Brute force on the Safe network is another issue that I think will not be a great issue since the lag time will limit the number of attempts per second. So a reasonable password or questions/answers would protect to some extent since brute force only allows a max of a few tries per second. (Around 100-200K per day)
I wonder how that will go when one thing that Safe tries to achieve is being able to access your account from any computer which also implies you may not have you 2fs device with you.
You have to have a smartphone capable of the NFC thing though, so it’s not a panacea.
Another option might be a paper-based token. Could be as basic as keys to a shell/container for the Safe proper, which you then open with your regal credentials. Could be a QR code to scan etc. Again, just a brainstorm!
Several options for these factors might provide a solution which is adaptable to various situations.
Keep a QR code in your wallet, or a set of one-time codes etc, but have a Fido on your keychain for convenience, or wrap it up in a biometric for speed on mobile.
Would be good to have a hardware device that signs stuff for a session so that you could minimize damage done when logging in through a compromised computer.
Imagine you are at an internet cafe and you want to open some files, you could then choose either to allow access to everything, a specific file, folder etc for either read or write access.
When transfering tokens each transaction could be seen on screen on the hardware device and must be signed there.
In this way damage would be minimal if you were at a compromised computer. Whatever files you were reading or gave access to might be siphoned off, but not everything.
I like that idea as it’s all on the network. The less dependency on external widgets, dongles and keys that may or may not be available in your country the better. Maybe optionally allow biometrics to be used to create / verify the auth account too.
This can be solved by not using a common area, but using messages to an ID owned by the respective account. Not normal ID but one for the purpose of authorisation meaning any non authorising messages can be ignored.
Maybe also then (still brain storming) the 2FA querying (actual 2FA) could be incorporated with an account recovery mechanism that then asks an additional 10 (or more) questions that all have to be correct (or 10 out of 15) which then unlocks the original password. The 2FA will stop any random brute forcing since it is required before the questions are known.

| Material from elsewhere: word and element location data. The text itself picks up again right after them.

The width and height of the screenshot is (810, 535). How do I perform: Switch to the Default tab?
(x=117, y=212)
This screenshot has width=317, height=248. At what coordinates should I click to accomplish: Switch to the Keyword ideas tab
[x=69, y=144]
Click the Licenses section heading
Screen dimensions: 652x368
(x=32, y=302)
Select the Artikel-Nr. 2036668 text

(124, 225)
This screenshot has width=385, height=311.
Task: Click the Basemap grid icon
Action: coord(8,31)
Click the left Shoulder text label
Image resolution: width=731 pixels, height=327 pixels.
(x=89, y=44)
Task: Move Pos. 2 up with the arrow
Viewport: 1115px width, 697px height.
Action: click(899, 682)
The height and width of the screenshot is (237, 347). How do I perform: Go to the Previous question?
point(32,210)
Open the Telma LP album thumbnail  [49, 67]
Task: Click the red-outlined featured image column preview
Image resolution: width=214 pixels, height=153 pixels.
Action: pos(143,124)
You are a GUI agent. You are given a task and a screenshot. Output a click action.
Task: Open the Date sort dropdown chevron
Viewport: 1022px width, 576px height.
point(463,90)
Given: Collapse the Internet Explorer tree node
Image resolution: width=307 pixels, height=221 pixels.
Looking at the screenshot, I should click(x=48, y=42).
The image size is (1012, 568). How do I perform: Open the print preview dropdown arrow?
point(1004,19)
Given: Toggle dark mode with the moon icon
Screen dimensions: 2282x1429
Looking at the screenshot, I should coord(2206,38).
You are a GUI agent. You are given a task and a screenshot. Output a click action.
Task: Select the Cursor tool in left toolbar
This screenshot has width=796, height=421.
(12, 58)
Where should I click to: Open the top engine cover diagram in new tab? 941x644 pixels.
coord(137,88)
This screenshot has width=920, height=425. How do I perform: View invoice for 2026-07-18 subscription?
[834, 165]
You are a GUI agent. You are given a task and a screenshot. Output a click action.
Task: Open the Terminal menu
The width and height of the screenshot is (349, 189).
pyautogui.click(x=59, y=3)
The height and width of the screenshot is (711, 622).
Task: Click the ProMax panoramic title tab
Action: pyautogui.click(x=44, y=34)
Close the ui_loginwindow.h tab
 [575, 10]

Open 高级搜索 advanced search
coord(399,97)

Asking personal questions may not be suited to 2FA but they are perfect for account recovery. I would guess most ordinary users are probably more likely to forget their password than to get successfully attacked by hackers, so to my mind account recovery would be more useful than 2FA for most people.
I wonder if there are any stats for things like Bitcoin about which incurs more losses: lost passwords or hackers.
I think we should separate these two things for the purposes of this discussion, even though the mechanisms may share some overlap. Both are highly desirable, but it shouldn’t be one over the other.
The immediate things that jumps out at me here is a requirement for data to be written to the network for this to function. If the token balance runs out on the auth wallet, are you locked out? Do you have to top it up some how before you can log back in? Or does it just remain at the last generated code/data when the balance runs to zero, making it less secure?